Protèger les entreprises et les emplois par la mise en place de nouveaux instruments pour aider les secteurs en difficulté

Dans un contexte de faible croissance et de forte concurrence internationale, les entreprises françaises rencontrent des difficultés particulières.
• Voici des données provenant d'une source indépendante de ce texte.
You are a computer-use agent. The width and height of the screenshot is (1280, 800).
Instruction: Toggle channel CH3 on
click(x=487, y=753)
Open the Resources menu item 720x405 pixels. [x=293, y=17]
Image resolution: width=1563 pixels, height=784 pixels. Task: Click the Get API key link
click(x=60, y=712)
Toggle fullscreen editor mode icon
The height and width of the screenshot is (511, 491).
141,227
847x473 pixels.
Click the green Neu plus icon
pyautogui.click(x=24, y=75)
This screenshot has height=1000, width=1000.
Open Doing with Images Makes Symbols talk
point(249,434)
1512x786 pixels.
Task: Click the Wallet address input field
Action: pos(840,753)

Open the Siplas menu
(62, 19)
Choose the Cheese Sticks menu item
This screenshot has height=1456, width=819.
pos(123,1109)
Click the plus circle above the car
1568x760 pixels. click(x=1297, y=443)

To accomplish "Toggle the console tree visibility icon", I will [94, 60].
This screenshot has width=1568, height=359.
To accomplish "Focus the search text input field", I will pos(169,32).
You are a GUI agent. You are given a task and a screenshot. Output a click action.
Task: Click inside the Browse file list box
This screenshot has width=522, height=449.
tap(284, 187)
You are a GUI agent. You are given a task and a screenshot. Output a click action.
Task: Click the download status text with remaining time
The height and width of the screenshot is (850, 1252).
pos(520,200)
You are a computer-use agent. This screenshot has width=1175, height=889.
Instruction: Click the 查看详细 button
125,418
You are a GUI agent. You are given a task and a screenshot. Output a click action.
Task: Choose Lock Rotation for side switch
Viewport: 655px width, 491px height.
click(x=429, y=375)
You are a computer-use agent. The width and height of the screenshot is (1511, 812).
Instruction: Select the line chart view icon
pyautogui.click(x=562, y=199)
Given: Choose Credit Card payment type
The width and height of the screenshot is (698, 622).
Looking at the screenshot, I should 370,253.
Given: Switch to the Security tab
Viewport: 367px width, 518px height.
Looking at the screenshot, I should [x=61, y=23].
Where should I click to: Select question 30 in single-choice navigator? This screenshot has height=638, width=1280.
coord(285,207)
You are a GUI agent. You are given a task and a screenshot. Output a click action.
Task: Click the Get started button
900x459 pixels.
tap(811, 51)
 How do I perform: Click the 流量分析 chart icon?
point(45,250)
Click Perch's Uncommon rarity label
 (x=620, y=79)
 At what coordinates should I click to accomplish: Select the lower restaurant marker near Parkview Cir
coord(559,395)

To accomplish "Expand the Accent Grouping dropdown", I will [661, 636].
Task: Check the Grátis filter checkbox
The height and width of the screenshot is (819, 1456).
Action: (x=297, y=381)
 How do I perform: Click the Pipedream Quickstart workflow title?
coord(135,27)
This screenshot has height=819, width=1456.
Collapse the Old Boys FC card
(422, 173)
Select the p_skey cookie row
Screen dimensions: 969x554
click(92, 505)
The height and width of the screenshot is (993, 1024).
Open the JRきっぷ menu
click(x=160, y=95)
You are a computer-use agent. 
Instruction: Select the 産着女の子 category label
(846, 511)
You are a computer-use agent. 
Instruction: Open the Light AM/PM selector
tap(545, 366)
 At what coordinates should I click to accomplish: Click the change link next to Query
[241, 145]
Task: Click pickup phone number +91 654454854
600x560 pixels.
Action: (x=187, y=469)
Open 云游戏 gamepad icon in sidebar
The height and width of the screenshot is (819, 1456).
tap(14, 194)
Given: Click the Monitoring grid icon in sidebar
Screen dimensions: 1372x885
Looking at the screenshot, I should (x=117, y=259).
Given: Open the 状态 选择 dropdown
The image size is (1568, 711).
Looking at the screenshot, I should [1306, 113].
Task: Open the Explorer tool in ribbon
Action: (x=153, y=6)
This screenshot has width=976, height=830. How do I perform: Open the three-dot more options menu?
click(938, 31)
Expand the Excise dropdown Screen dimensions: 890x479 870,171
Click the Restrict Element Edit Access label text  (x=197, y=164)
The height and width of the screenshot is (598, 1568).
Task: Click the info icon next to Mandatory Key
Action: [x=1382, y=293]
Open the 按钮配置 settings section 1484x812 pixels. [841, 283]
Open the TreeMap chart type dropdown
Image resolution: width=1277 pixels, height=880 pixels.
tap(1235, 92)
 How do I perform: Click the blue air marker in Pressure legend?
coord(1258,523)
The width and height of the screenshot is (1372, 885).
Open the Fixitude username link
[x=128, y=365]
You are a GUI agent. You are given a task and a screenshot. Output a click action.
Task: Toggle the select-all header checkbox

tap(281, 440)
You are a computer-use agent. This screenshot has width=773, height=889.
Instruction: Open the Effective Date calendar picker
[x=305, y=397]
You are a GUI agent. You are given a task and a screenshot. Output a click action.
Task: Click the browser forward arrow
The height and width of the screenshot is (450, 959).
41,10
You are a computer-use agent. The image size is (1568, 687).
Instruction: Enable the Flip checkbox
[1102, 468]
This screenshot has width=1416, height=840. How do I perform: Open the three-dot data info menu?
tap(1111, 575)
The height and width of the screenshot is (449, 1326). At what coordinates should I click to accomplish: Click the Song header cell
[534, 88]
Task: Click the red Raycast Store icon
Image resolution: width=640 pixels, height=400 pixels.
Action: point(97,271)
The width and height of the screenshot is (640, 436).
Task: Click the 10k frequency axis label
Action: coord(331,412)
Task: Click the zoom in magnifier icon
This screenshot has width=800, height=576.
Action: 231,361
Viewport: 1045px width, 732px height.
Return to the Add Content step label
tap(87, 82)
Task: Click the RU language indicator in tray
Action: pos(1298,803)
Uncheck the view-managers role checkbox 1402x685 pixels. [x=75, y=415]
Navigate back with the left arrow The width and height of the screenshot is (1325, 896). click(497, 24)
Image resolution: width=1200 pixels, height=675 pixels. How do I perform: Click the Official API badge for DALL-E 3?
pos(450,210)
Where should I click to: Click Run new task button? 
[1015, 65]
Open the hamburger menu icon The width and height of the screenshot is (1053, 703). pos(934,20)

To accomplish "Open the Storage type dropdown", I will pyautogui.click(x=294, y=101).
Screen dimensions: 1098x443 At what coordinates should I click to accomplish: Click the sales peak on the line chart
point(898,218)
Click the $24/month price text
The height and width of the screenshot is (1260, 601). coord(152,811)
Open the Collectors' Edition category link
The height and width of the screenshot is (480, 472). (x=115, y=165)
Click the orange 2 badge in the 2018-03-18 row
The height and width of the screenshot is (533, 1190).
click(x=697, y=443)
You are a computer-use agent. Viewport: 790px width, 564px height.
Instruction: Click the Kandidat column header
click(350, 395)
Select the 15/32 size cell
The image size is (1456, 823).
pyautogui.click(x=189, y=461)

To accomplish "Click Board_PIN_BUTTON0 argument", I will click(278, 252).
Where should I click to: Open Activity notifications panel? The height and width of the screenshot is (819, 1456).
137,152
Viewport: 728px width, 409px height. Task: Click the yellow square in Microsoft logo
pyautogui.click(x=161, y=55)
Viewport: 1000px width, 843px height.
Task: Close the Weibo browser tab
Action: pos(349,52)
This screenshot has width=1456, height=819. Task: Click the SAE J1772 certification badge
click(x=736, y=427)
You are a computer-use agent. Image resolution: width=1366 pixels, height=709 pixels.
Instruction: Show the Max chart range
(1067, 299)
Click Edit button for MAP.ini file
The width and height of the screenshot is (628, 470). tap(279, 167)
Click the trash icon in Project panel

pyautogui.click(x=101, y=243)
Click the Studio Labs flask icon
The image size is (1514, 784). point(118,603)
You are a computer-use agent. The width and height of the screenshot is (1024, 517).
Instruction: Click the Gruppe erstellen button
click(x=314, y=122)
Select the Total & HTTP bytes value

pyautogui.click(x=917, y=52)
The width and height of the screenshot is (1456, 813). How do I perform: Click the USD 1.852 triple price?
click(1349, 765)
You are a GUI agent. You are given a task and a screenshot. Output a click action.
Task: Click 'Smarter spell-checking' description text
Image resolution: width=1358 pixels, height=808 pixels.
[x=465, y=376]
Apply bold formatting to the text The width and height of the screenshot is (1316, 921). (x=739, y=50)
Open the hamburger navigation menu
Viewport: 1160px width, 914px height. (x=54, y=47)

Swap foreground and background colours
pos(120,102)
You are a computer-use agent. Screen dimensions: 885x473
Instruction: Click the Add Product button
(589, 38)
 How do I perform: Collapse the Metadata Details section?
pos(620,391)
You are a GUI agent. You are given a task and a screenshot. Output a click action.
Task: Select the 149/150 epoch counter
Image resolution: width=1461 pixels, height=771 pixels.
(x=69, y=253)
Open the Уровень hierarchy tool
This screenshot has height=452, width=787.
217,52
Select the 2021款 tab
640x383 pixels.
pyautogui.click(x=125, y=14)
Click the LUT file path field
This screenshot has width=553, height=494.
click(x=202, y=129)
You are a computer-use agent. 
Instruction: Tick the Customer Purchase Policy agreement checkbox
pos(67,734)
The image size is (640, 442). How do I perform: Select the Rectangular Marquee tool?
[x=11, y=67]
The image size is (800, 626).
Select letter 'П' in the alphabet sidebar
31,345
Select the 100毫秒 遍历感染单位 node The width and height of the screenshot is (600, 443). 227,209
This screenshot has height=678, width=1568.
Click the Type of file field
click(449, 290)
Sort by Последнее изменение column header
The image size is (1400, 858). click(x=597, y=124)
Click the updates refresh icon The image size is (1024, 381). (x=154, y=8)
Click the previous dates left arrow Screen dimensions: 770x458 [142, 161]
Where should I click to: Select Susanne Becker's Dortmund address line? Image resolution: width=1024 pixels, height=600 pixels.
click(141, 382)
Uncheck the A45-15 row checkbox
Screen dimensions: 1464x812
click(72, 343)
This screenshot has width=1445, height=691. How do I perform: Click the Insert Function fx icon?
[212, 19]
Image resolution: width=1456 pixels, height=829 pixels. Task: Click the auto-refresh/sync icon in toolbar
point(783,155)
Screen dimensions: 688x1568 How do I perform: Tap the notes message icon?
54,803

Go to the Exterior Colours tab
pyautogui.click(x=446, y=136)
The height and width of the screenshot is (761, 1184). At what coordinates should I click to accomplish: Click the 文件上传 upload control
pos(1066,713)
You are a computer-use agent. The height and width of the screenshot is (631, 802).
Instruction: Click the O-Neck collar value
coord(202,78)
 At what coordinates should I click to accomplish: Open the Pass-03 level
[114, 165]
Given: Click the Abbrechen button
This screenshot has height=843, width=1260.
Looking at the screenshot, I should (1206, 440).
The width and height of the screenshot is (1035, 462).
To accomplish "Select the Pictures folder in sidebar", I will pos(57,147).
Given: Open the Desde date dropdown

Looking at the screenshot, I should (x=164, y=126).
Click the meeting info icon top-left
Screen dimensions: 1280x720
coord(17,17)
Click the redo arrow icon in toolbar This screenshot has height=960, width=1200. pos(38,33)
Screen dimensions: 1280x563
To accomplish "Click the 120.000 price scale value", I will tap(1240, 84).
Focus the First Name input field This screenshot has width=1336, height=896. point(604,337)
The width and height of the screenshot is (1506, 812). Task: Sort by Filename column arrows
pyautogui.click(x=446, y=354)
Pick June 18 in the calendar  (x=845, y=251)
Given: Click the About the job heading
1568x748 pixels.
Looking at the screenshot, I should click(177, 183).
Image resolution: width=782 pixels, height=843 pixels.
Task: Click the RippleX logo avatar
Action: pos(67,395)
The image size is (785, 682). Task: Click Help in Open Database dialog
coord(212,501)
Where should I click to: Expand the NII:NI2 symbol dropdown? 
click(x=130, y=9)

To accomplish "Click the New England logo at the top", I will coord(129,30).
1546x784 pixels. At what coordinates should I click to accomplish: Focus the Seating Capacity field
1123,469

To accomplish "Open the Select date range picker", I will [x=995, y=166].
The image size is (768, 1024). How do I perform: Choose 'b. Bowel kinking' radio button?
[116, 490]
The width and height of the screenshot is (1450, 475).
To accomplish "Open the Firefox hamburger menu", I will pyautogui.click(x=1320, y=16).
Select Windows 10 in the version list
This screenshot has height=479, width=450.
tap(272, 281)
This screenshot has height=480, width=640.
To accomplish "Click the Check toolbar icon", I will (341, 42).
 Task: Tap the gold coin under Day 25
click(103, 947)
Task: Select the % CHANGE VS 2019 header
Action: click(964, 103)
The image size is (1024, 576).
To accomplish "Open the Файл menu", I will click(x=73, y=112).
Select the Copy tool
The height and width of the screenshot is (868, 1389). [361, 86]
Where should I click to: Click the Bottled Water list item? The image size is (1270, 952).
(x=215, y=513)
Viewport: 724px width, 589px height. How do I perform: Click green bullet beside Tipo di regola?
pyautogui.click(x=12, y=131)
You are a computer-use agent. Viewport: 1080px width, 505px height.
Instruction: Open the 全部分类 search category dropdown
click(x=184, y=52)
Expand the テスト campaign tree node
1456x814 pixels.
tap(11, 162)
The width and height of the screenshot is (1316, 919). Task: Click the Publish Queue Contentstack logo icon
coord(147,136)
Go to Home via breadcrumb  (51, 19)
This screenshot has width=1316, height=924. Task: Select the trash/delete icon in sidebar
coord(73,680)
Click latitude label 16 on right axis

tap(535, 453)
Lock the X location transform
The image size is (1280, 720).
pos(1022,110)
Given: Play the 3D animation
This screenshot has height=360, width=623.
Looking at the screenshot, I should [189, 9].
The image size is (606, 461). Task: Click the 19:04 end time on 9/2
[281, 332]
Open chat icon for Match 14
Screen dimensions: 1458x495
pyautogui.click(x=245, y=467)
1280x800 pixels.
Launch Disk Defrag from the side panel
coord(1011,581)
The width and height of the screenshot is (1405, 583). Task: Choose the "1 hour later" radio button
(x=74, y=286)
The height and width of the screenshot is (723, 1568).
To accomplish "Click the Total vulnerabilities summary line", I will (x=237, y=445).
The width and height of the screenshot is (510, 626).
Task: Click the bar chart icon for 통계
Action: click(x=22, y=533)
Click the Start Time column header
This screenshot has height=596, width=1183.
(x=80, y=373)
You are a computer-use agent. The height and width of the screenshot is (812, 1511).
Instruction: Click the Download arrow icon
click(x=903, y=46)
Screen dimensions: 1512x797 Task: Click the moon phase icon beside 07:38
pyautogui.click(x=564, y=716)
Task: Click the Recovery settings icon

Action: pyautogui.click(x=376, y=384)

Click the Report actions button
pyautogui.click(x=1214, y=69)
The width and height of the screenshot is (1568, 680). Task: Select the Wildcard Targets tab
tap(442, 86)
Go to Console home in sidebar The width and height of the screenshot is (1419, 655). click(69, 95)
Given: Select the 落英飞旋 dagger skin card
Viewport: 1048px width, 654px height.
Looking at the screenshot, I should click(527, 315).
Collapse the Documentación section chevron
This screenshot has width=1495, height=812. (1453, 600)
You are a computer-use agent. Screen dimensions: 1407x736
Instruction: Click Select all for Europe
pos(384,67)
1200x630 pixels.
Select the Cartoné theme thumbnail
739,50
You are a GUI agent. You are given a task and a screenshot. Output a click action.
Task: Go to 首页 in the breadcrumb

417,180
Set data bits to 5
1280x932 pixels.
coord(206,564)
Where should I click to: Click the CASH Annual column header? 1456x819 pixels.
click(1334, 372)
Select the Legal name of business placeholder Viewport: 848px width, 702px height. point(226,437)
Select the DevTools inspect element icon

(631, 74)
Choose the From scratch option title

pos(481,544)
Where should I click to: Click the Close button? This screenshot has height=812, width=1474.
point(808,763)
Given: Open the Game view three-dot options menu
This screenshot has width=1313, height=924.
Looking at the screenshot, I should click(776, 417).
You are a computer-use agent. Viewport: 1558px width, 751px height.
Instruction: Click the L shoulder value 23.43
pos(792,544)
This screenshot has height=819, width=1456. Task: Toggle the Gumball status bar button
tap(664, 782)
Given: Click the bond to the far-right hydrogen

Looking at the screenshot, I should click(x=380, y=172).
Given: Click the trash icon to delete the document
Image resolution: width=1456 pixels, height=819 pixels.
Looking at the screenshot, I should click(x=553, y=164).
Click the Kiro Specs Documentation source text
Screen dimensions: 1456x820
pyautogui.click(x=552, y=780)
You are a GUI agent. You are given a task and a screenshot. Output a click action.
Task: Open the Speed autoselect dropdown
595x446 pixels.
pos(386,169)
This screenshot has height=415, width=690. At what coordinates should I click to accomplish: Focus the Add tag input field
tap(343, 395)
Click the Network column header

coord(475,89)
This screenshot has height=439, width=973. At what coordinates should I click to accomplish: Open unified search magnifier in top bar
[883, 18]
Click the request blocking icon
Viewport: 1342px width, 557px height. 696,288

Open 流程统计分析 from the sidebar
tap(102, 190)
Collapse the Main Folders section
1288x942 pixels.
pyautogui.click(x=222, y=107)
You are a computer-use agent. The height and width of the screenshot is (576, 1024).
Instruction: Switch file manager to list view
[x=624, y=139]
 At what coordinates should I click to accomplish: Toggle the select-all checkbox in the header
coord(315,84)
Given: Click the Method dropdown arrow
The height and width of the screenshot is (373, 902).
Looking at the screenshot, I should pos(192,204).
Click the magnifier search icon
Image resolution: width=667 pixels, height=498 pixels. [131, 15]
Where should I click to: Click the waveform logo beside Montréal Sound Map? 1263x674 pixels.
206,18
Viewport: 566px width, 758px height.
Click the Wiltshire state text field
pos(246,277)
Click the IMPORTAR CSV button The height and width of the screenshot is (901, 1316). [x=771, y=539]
Pour limiter les destructions d’emplois, le Gouvernement a mis en place deux dispositifs destinés à soutenir les difficultés conjoncturelles des entreprises :
– Les commissaires au redressement productif (I)
– La garantie de trésorerie (II).
1. LA MISE EN PLACE DES COMMISSAIRES AU REDRESSEMENT PRODUCTIF A PERMIS D’AMÉLIORER LA RÉACTIVITÉ DE L’ETAT FACE AUX ENTREPRISES DIFFICULTÉS :
• Nommés dans chaque région de France métropolitaine depuis le 2 juillet 2012, les commissaires au redressement productif ont une double mission :
– Intervenir comme interlocuteur unique auprès des entreprises en difficulté de moins de 400 salariés afin d’aider à la résolution de leurs difficultés (les entreprises de plus de 400 salariés relèvent du Comité interministériel de restructuration industrielle (CIRI), créé en 1982).
– Animer une cellule régionale de veille et d’alerte précoce afin d’intervenir en amont et d’aider à une solution viable.
Contact : Le nom et les coordonnées des commissaires au redressement productif de chaque région sont disponibles sur le site suivant http://www.redressement-productif.gouv.fr/coordonnees-des-22-commissaires-au-redressement-productif
• Associé au Comité interministériel de restructuration industrielle (CIRI), les 22 commissaires au redressement productif ont traité avec succès environ 330 dossiers depuis leur nomination, permettant ainsi de préserver près de 46 000 emplois sur un total de 55 500 emplois concernés.
2. LA GARANTIE DE TRÉSORERIE FAVORISE L’ACCÈS DES PME AU FINANCEMENT AUPRÈS DE LEURS AGENCES BANCAIRES ET PERMETTRA DE DÉBLOQUER PLUS DE 500 MILLIONS D’EUROS DE CRÉDITS DE TRÉSORERIE :
• Conformément à la mesure n° 2 du Pacte national pour la croissance, la compétitivité et l’emploi, la Banque publique d’in vestissement (BPI) a lancé depuis le 3 janvier 2013 un dispositif de garantie publique pour soutenir la trésorerie des petites et moyennes entreprises. En attendant la mise en place opérationnelle de la BPI, ce dispositif est proposé par sa filiale Oséo. Il devrait permettre de débloquer 500 millions de crédits de trésorerie auprès des banques.
Contact : Les coordonnées des directions régionales d’Oséo sont disponibles sur le site suivant :
http://www.oseo.fr/qui_sommes_nous/nos_equipes_en_region
• Les entreprises éligibles : les entreprises de moins de 250 salariés et dont le chiffre d’affaires est inférieur à 50 millions d’euros (TPE et PME).
• Les crédits éligibles :
– Les crédits dont la durée normale est comprise entre 2 et 7 ans et qui ont pour objet soit de financer l’augmentation du besoin en fonds de roulement (BFR), soit de consolider les crédits de court terme existants. Les difficultés de trésorerie ne doivent pas être structurelles.
– Les prêts personnels aux dirigeants pour réaliser des apports en fonds propres à l’entreprise.
– Les opérations de cession-bail immobilières, avec une durée pouvant être portée jusqu’à 15 ans.
– Lorsque le contrat est à durée déterminée, il est en principe signé pour une durée de 36 mois. Toutefois, en cas de circonstances particulières liées à la situation du bénéficiaire ou au projet associé à l’emploi, il peut être conclu pour une durée inférieure à 36 mois et d’au moins 12 mois.
• Le plafond de risques maximum : l’encours toutes banques confondues des crédits ne peut excéder 1,5 million d’euros sur une même entreprise ou groupe d’entreprises.
• Quotité de garantie : la quotité garantie est le pourcentage maximum d’un emprunt que la BPI accepte de couvrir. Pour le dispositif de garantie de trésorerie, elle est comprise entre 50 à 70 %, selon la situation de l’entreprise.